Sin embargo, estas calles no eran suburbio ni enclave de la pobreza extrema. Porque de haber sido suburbio, la ciudad, a partir de su pecho de caballo de arreo, el centro propiamente dicho, las habría empujado hacia afuera, implacablemente las habría expulsado; puesto que las afueras era el lugar que la historia le asignaba al arrabal, dando por supuestos su sordidez y su carácter de asilo real o probable del delito y de la "mala vida", aun cuando el delito, en la urbe que venía, la de la indigencia y la avidez sin término, regado por aspersión el malandrinaje de traje y maneras cultivadas, tuviera el don de la ubicuidad, y la "mala vida", organizada industrialmente y hasta gozando de la protección del poder, floreciese a cinco minutos de colectivo del corazón de la ciudad. Y si hubieran sido pobreza extrema, el centro, sin ayuda de nadie, las habría borrado del mapa, tanto lo edificado como a su gente, considerando que aquélla era sinónimo de suciedad, abandono y prostitución barata. (Cuarenta años después, ya en la era de los dos países, el de los ricos y el de los pobres; de las dos ciudades, la de los ricos y la de los pobres, y de los dos mundos, el norte rico y el sur pobre, cierta clase media acomodada, dispersa por la megalópolis que todo lo invadía, hablaría metafóricamente, de fumigar las villas.)

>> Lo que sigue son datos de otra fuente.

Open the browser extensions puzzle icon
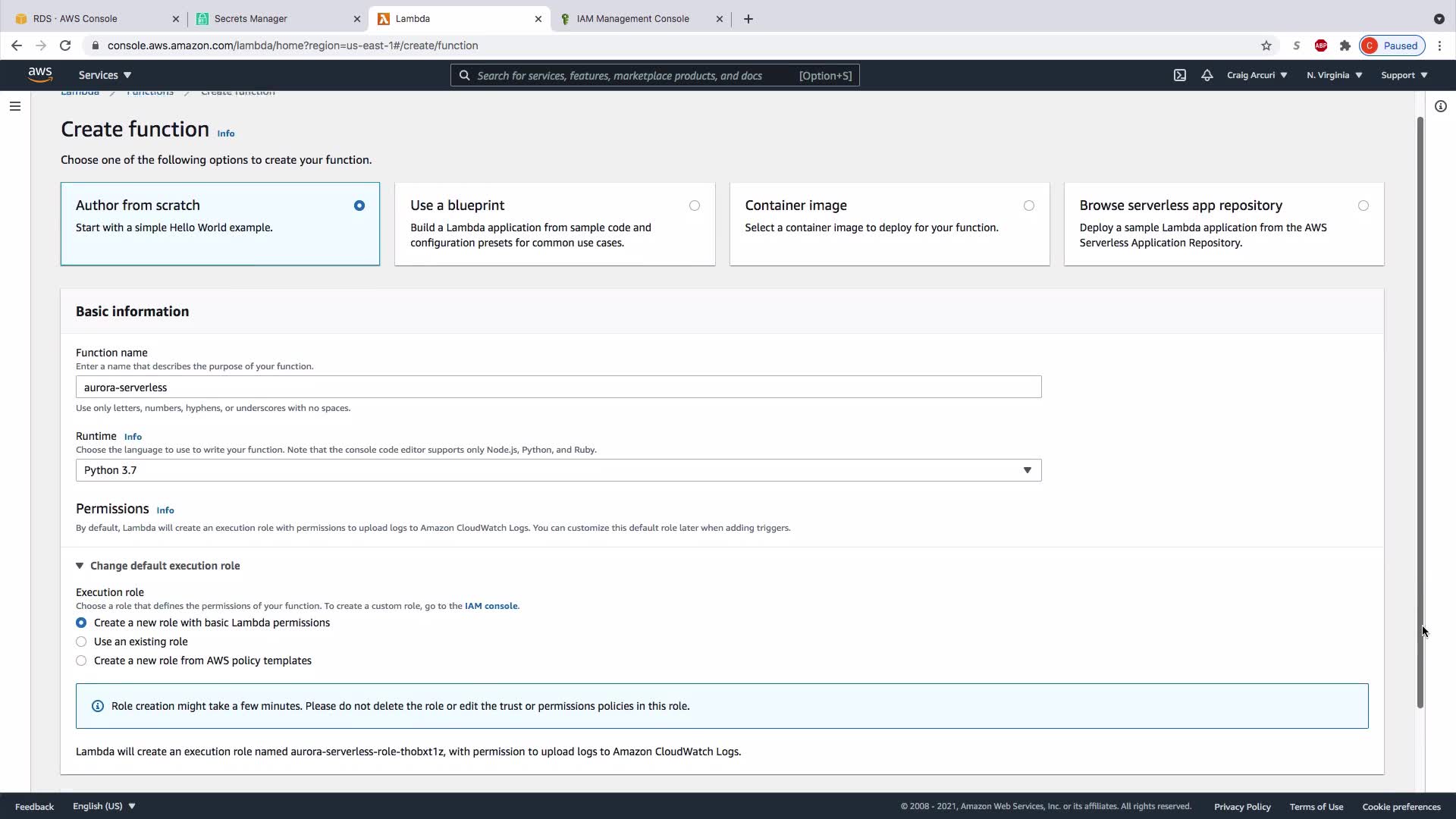The height and width of the screenshot is (819, 1456). (x=1345, y=46)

Como sucedía en los baluartes del refinamiento y lo suntuario, allí también la vida comercial, una colorida mezcla de vivacidad, fisgoneo y ansiedad, le achicaba la cancha, hasta desdibujarla, a la vida familiar. Para encontrarla o deducirla había que mirar, hacia arriba, los balcones que si ya eran viejos en 1940, con sus esqueléticas rejas de hierro negro y la angosta balaustrada de metal, mucho más lo serían en 1960, cuando empezaban a reciclarse los locales de las plantas bajas, la larga sucesión de bazares, tiendas, zapatillerías, mercerías, perfumerías, relojerías, loterías, hoteles de 1910 en estado de agonía, encorsetados hotelitos para los cuales jamás habría de girar la rueda de la fortuna y casas de pensión en las que anclaban los provincianos que podían darse el lujo de alquilar una pieza en una casa de pensión; y todo tipo de baratillos que olían fuertemente a cuero y a géneros, a quesos, fiambres, especias y yerbas.
Mirar hacia arriba, entonces, pues por esos balcones de aire prehistórico se asomaba la vida de la gente: las ventanas abiertas, la ropa tendida, los manojos de begonias y malvones, las radios encendidas, el llanto de un chico, el vozarrón de un hombre, el canto o el chillido de una mujer.
También en esas calles donde había de todo como en botica y a precios de ocasión, la compra era necesaria y la venta, sagrada. Lo demás, el arriba y el abajo, el suelo, el cielo y la cara de la multitud, era absolutamente desechable, casi una piedra puesta en el camino de unos y de otros; porque el vendedor le apuntaba al más corto y el comprador al más seguro.